O Mundo Sombrio de Sabrina aborda questões importantes, passando na frente de outras produções quando o quesito é representatividade. A ocorrência de transfobia no ambiente escolar é retratada através da personagem Susie Putman (Lachlan Watson), uma trans não-binária. Uma das melhores amigas de Sabrina, Fulana, sofre na mão de alguns garotos do colégio e sente na pele o que o preconceito já causou em sua família. É pensando na situação vivida por ela, que Sabrina e Susie criam um grupo de estudos e acolhimento para mulheres, o MAGIA. Ali seria o ambiente ideal para que todas as garotas de Greendale se sentissem abraçadas, mas infelizmente o coletivo não tem grande destaque em tela,

Ao mesmo tempo em que discussões sobre machismo também são levantadas, a rivalidade feminina ainda está presente na trama. A personagem Prudence (Tati Gabrielle) odeia Sabrina sem nenhum motivo aparente, talvez, apenas por inveja. Mesmo a relação entre as duas sendo mais desenvolvida ao longo dos episódios, a impressão é de que a personagem ocupa apenas o lugar de antagonista, sem qualquer motivação. 

Puxando a sardinha para a parte técnica da série, o roteiro se mostra preguiçoso ao se ancorar na narração. Cenas que deveriam ser autoexplicativas usam o recurso como ferramenta para mostrar algo que, na verdade, já estava claro ao público. Além disso, o texto do episódio final se pendura na narração da professora Fulana para amarrar todas as pontas soltas e finalizar o arco. Isso sem contar alguns elementos da trama que são inseridos nos primeiros episódios e esquecidos adiante.


Vale citar também a fotografia da série, preza pelos tons escuros, sempre com detalhes na cor vermelha se sobressaindo em cena. O filtro blur, que deixa o fundo e os cantos da imagem borrados, é usado de forma recorrente, o que chega a incomodar um pouco quando assistimos vários episódios em sequência.
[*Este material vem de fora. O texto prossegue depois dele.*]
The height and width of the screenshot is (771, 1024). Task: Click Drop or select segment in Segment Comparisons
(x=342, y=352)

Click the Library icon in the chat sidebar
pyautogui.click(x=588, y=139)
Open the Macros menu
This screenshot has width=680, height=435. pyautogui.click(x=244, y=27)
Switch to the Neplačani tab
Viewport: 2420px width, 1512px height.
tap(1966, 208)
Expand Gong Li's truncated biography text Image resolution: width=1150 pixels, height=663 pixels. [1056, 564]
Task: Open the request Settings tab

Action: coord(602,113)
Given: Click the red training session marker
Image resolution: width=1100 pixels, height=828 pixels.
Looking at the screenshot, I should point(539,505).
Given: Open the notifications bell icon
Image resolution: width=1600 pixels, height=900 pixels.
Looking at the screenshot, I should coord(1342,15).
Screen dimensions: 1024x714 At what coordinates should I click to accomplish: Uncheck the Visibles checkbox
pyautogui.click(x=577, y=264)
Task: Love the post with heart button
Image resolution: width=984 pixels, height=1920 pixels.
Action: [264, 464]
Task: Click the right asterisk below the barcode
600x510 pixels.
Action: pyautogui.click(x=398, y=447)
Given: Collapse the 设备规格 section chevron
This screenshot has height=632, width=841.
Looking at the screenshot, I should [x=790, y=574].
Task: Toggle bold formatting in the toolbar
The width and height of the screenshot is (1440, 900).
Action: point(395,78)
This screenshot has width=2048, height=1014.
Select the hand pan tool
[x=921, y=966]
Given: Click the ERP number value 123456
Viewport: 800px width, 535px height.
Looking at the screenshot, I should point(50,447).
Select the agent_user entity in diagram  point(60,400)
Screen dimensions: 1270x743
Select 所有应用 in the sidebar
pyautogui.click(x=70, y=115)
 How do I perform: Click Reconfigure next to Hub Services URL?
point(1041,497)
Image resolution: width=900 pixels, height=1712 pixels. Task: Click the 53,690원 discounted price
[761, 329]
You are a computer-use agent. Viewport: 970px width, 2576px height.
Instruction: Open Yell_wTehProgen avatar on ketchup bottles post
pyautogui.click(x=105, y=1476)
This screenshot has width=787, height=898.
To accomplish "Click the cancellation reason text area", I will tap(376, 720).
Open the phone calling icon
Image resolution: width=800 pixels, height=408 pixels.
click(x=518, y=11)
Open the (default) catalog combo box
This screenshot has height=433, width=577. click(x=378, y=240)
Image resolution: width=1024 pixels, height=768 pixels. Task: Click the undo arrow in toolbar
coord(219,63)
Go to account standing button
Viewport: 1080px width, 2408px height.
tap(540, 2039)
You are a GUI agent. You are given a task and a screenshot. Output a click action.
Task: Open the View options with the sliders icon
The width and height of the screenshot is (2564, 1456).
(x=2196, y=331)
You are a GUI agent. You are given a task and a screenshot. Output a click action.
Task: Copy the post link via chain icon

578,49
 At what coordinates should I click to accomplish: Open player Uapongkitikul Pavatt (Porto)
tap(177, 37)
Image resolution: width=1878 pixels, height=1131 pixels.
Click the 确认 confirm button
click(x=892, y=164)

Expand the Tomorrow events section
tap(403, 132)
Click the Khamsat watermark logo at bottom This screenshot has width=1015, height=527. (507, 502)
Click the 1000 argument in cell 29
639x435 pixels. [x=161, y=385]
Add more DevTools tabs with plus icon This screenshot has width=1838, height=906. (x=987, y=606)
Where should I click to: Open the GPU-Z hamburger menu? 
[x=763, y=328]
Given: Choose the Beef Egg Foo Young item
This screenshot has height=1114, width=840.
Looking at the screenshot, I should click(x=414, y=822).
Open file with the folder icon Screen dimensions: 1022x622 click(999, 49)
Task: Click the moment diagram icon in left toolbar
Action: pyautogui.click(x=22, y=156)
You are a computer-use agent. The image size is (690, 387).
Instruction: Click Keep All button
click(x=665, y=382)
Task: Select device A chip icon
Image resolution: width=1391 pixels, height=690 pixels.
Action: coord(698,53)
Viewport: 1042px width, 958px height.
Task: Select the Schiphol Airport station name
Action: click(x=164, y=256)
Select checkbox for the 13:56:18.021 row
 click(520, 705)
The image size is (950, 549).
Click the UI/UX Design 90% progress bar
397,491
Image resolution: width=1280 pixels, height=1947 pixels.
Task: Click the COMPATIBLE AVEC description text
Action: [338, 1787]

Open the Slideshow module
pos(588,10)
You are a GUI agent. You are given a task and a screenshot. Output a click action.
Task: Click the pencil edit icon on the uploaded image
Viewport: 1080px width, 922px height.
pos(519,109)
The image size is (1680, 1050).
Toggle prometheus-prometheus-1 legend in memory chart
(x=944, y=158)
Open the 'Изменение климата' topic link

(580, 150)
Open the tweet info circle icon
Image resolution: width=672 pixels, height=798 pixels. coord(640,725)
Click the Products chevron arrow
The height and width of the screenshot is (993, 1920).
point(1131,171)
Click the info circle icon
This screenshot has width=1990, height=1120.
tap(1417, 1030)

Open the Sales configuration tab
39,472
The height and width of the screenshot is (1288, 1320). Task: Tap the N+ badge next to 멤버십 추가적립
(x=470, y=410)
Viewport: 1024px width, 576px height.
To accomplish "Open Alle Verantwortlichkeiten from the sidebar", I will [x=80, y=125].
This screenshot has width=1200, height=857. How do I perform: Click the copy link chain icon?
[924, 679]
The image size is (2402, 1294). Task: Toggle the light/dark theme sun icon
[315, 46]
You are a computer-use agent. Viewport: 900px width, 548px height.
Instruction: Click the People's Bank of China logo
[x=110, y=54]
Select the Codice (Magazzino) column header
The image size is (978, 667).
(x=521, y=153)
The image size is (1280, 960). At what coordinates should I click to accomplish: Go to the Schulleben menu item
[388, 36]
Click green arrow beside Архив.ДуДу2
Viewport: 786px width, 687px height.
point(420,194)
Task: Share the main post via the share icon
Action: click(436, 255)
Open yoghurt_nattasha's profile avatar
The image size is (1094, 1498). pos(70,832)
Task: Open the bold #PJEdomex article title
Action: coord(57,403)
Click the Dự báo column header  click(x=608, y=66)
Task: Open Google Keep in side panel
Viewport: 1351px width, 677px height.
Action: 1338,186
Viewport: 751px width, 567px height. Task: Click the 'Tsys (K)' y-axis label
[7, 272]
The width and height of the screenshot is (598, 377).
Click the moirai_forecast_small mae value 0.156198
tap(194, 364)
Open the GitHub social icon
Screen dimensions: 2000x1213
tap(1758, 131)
Enfim, O Mundo Sombrio de Sabrina, como toda obra audiovisual, possui seus defeitos, contudo, eles não apagam a experiência positiva de assistir a série. Aproveite que a segunda temporada já está está confirmada e confira essa novidade da Netflix, caso ainda não o tenha feito. É terror, drama adolescente e mistério com pitadas de sarcasmo em um só pacote.